▶ TASK TO CARRY OUT
List each line of the entries below that contains the word "tool", copying every one in full.

Element lookup entries

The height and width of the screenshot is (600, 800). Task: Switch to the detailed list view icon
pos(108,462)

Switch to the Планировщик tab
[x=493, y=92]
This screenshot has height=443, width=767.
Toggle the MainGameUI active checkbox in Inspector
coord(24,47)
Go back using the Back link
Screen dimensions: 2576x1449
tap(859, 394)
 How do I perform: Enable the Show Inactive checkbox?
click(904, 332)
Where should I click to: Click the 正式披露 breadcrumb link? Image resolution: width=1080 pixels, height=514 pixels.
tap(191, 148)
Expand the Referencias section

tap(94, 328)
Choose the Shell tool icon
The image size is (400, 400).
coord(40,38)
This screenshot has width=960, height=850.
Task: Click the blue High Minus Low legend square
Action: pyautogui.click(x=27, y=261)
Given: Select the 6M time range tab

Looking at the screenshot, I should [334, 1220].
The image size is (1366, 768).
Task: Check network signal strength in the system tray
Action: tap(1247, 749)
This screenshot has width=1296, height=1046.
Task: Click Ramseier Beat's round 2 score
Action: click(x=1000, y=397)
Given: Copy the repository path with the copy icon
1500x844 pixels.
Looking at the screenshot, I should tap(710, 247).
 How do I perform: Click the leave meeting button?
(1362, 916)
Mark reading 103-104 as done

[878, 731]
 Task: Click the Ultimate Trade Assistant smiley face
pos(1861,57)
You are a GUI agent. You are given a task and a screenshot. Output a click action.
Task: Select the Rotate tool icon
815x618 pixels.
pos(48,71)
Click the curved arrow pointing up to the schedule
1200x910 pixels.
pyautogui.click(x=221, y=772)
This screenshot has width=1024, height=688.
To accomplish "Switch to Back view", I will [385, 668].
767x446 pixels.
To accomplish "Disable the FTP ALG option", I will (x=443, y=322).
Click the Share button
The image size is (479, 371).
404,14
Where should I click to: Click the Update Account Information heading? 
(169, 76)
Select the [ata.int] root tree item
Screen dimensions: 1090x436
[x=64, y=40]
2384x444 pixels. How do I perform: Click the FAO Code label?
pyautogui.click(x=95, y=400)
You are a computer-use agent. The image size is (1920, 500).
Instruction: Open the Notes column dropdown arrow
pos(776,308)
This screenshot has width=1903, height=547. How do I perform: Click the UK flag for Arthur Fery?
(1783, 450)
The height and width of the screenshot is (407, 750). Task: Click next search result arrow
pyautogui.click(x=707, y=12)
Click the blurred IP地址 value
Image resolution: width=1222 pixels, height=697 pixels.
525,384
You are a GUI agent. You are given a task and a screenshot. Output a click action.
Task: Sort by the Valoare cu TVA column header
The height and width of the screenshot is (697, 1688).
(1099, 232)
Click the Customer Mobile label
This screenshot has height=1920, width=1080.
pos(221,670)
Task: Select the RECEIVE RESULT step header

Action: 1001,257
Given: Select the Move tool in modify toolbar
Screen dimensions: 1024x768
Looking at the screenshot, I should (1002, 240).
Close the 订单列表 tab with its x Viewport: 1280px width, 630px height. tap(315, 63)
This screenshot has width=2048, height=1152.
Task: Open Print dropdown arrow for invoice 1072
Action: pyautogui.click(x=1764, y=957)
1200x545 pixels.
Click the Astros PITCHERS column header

▶ EXERCISE OUTPUT
Choose the Shell tool icon
Task: Select the Rotate tool icon
Given: Select the Move tool in modify toolbar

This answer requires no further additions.